Most social workers will tell you that there's no boring day in social work. Unfortunately, this is not the case for me. My typical work day start at exactly the same time and ends at the same time (granted I get my work done). I have meetings and rounds at the same time each day. I eat lunch at the same time (or not at all). I essentially see the same types of patients every day, with variations on the degrees of complexity. In my opinion, I'm doing the same thing every day with very little mental stimulation. 

Perhaps working in an area that gives me a change of scenery (home health or CPS) might help, or maybe I'm just the type of person who'll never be happy in a traditional 9 to 5 job. What it boils down to it this: I'm bored. When I'm not bored, I'm stressed. 

6) Feeling like I'm not helping 

I went into medical social work to help people struggling in a hospital setting. Eventually, I came to the realization that my job wasn't to help people, it was to save the hospital money. Given the high patient turnover rate at inpatient hospitals, social workers don't have the luxury of time when it comes to their interventions. Providing emotional support and counseling? No, we don't have time for that. Essentially, our function is to put a band-aid on the issue and send patients their way before the hospital loses money. If I keep losing the hospital money, that's reflection of my abilities as a social worker and I end up losing my job. 

In my years in the field I've had to discharge countless homeless patients to the streets with nothing but a bus pass (because homeless shelters are full), break the news to elderly patients that they have to liquidate their assets to pay for nursing homes/care homes/caregivers, transport someone's parent to a nursing home 75 miles away (or pay thousands in hospital fees) because it's the only place with an open bed, convince an alcoholic patient to go to a sobering center knowing the place I'm sending them to is so overcrowded people sleep on the floor, and rush hospice patients home before families have even had time to process what's happening

Ultimately, I'm a cog contributing to what makes healthcare in this country so terrible. It's a business first, and the top priority is to make and save money. Yes, we feel sad about individual's social circumstance, but it doesn't change the fact that if we don't get them out within a specified timeframe, insurance will stop paying. 

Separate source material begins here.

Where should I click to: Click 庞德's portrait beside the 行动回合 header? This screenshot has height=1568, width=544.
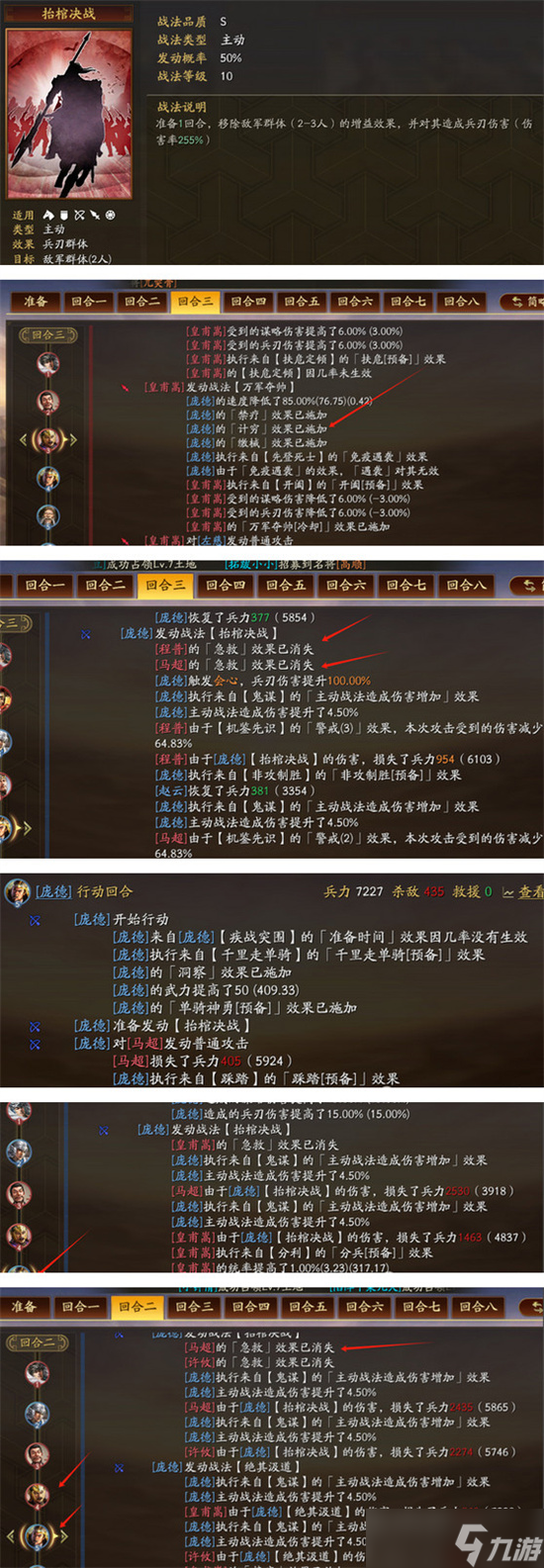(17, 890)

To summarize, I'm tired, underpaid, disrespected, withdrawn, bored, and jaded. If I'm going to feel all of these things, I need to be brutally honest with myself and do something I actually love. Life is too short to be working a job where I count down the seconds to when I can finally clock out. 

Hence, I've cut back my work hours and gone back to school in a field completely unrelated to social work. I don't know where I'll end up once I'm done, but the fact that I'm studying something out of passion and independent of practicality has been liberating. While I have significantly less free time as a full-time student and part-time social worker, I'm somehow so much happier. 

There are a few reasons I want to maintain this blog. The first is as per my previous post, I am still a social worker at heart. Even though I may reach a point where I am no longer working as a social worker, I want to continue advocating for the social work profession and the people it serves. Secondly, I'm not going to get rich anytime soon. If anything, I have to be cheaper than ever thanks to my reduced work hours and the fact that I'm married to someone extremely frugal (more on him in future posts). I might as well share my experiences in hopes that those on similar financial footing find it useful. 

Wow, this was a rather long post. I'll try to update again soon, but we'll see given that school is starting up in a few weeks. If anything, I wanted to leave everyone with my critique of this profession. Thank you for reading.